06/08/2026
Os incêndios que atingem a região de Atenas, na Grécia, ainda representavam uma ameaça nesta segunda-feira (3), apesar da redução das rajadas de vento e da intervenção feita com mais de dez aviões-tanque.
Panagiotis Margetis, prefeito de Megara, cidade 30 km a oeste da capital e um dos principais focos desses incêndios, reportou uma reativação do fogo.
"Apesar de o vento ter enfraquecido na região, em Kandyli ainda há rajadas e correntes geradas pelo ar quente que sobe e observa-se uma reativação do fogo", afirmou ele à AFP.
Os principais focos situam-se nas localidades de Kandyli e Agia Skepi, 50 km ao noroeste de Atenas.
Margetis disse à emissora estatal Ertnews que o fogo muda constantemente de direção e está se aproximando da zona industrial de Megara, o que é muito perigoso.
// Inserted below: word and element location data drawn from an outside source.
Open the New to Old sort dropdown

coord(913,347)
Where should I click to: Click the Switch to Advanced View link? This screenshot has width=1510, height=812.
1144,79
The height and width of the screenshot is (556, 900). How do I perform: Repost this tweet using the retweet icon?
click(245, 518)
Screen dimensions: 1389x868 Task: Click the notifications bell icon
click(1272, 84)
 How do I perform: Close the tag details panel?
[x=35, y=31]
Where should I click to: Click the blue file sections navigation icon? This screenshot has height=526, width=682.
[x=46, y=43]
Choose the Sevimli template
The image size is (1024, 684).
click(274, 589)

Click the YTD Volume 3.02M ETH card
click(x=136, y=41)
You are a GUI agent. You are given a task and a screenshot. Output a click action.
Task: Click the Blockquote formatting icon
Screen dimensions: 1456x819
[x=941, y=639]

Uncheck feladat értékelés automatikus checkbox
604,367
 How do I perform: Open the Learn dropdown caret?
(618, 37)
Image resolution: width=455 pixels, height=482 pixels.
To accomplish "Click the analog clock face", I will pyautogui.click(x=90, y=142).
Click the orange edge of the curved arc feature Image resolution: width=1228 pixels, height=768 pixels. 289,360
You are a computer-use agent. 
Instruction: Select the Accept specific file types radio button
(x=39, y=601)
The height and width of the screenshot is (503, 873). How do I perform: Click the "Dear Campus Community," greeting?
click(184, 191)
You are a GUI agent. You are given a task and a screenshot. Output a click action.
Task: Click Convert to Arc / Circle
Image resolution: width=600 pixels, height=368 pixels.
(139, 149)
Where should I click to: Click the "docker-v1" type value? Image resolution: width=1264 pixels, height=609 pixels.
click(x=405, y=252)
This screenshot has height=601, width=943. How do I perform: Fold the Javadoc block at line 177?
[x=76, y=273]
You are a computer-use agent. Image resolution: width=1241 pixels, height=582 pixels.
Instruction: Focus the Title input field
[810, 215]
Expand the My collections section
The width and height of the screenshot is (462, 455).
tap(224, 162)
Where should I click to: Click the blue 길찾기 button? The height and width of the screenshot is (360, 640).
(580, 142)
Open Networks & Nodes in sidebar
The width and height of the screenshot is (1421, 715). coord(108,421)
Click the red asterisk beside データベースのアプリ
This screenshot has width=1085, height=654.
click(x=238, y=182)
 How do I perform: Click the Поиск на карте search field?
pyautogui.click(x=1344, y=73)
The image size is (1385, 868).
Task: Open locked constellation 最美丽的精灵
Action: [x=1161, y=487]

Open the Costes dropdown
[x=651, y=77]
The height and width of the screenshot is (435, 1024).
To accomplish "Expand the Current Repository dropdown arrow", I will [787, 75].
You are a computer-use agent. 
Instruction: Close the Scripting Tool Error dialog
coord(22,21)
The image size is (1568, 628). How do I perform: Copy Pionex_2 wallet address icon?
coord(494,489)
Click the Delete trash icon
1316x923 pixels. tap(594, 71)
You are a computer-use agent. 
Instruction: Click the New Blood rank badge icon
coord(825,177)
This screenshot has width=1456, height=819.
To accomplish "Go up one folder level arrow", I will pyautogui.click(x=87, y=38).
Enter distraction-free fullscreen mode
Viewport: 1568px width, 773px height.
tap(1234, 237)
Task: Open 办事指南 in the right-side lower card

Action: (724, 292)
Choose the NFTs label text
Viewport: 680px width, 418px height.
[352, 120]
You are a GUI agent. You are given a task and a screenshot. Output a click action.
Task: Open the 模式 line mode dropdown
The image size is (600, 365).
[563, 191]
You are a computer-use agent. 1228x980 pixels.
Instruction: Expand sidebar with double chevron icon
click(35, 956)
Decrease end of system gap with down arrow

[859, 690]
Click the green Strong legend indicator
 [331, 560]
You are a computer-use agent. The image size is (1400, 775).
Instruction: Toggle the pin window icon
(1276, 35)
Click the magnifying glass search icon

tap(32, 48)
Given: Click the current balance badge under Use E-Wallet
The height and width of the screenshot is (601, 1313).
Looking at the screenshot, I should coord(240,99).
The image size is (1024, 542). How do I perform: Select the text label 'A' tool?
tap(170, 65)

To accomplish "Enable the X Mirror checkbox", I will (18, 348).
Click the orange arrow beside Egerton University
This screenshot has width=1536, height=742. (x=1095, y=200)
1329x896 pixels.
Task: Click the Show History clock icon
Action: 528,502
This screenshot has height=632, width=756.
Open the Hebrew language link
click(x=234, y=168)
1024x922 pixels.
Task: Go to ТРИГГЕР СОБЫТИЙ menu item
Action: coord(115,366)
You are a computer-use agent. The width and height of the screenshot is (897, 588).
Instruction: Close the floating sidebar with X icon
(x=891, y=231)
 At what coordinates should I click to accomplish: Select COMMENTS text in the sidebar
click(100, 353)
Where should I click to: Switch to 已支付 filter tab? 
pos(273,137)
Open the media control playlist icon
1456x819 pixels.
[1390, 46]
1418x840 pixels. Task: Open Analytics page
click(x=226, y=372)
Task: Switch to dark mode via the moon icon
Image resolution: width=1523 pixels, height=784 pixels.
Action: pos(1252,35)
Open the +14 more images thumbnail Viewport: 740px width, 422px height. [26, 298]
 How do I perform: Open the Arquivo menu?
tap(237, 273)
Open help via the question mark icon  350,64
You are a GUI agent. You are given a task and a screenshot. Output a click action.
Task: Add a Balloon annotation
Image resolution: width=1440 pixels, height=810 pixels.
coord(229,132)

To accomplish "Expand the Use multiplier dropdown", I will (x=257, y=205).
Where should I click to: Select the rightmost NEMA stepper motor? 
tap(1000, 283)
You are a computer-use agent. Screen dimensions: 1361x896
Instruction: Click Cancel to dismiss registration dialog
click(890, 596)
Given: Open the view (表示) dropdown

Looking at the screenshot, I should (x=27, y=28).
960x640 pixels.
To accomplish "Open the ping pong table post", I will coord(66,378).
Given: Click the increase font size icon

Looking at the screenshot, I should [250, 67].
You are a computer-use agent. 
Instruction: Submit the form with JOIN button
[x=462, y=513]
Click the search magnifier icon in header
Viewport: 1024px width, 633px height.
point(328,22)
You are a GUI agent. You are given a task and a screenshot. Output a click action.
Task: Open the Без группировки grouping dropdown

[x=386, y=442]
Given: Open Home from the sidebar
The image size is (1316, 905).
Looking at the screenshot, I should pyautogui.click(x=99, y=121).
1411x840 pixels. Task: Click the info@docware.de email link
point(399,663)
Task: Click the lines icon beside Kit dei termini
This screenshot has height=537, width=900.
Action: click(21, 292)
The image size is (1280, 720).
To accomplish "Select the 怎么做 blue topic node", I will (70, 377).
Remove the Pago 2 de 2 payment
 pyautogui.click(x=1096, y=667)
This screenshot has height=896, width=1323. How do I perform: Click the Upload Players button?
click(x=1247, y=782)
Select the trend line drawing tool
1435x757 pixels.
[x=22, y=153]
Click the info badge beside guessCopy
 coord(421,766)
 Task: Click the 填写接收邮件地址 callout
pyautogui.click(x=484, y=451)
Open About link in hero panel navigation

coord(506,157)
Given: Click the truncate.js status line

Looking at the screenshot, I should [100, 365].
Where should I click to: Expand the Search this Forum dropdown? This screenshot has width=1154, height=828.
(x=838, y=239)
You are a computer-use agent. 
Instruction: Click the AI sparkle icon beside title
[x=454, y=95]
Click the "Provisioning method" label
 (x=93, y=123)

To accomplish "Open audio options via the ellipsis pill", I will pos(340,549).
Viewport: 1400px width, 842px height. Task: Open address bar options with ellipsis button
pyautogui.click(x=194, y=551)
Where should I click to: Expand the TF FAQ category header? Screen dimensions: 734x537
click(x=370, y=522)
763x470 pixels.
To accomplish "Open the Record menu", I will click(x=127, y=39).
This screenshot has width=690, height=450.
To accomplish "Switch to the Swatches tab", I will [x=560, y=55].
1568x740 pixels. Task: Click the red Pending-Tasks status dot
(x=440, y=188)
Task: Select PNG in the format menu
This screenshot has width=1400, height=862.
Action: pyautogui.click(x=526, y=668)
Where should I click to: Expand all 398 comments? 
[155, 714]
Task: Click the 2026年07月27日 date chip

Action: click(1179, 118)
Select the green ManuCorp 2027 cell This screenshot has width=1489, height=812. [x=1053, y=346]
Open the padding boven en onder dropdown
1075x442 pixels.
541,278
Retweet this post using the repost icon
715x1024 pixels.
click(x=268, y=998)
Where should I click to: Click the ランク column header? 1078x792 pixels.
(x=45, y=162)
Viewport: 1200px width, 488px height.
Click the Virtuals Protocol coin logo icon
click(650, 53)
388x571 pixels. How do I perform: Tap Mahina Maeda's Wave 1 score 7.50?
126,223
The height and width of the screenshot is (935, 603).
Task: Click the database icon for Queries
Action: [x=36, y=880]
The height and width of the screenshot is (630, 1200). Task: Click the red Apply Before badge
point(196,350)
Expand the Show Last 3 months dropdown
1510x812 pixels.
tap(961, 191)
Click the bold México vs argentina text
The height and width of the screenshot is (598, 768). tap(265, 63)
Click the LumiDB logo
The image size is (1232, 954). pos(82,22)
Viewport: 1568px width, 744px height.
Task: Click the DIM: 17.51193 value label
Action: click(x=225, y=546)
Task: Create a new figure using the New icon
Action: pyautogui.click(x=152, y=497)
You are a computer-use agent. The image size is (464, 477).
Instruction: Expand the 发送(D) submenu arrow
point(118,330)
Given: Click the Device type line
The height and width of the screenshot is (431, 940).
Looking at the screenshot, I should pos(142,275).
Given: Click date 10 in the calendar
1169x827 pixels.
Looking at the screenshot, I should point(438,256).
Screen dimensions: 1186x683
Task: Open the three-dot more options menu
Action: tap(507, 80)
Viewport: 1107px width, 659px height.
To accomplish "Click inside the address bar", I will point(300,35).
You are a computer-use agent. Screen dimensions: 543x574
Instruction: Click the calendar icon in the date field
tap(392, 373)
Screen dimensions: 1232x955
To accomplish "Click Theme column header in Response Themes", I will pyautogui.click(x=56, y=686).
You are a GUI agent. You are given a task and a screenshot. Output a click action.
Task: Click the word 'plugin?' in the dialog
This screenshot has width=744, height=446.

Segundo a assessoria de imprensa dos bombeiros, o incêndio se intensificou. No entanto, isso é considerado normal, já que ainda há focos ativos.
Afetada todo verão por incêndios devido às frequentes ondas de calor e à seca, a Grécia esteve até então relativamente a salvo dos grandes fogos que atingiram, no início da temporada, a França e a Espanha.
Mas em uma semana mais de 12 mil hectares de florestas e terras agrícolas queimaram no território grego, que, assim como todo o litoral mediterrâneo, foi duramente afetado pela crise climática.
Diante do recrudescimento das chamas perto de Megara, que tem mais de 20 mil habitantes e é uma das cidades industriais do oeste de Atenas, os bombeiros continuam em alerta.
Graças à diminuição dos ventos, que chegaram a superar os 100 km/h nos últimos dias, 13 aviões-tanque puderam decolar cedo nesta segunda-feira para apoiar os 12 helicópteros e os 450 efetivos mobilizados em terra.
"Eu diria que se trata, sem dúvida, de uma das piores crises relacionadas a incêndios que tivemos de enfrentar nos últimos 8 ou 10 anos", disse à AFP o pesquisador Théodore Giannaros, do Observatório Nacional da Grécia.
E o aumento das temperaturas previsto para quarta-feira (5), de até 37°C, poderá complicar a situação.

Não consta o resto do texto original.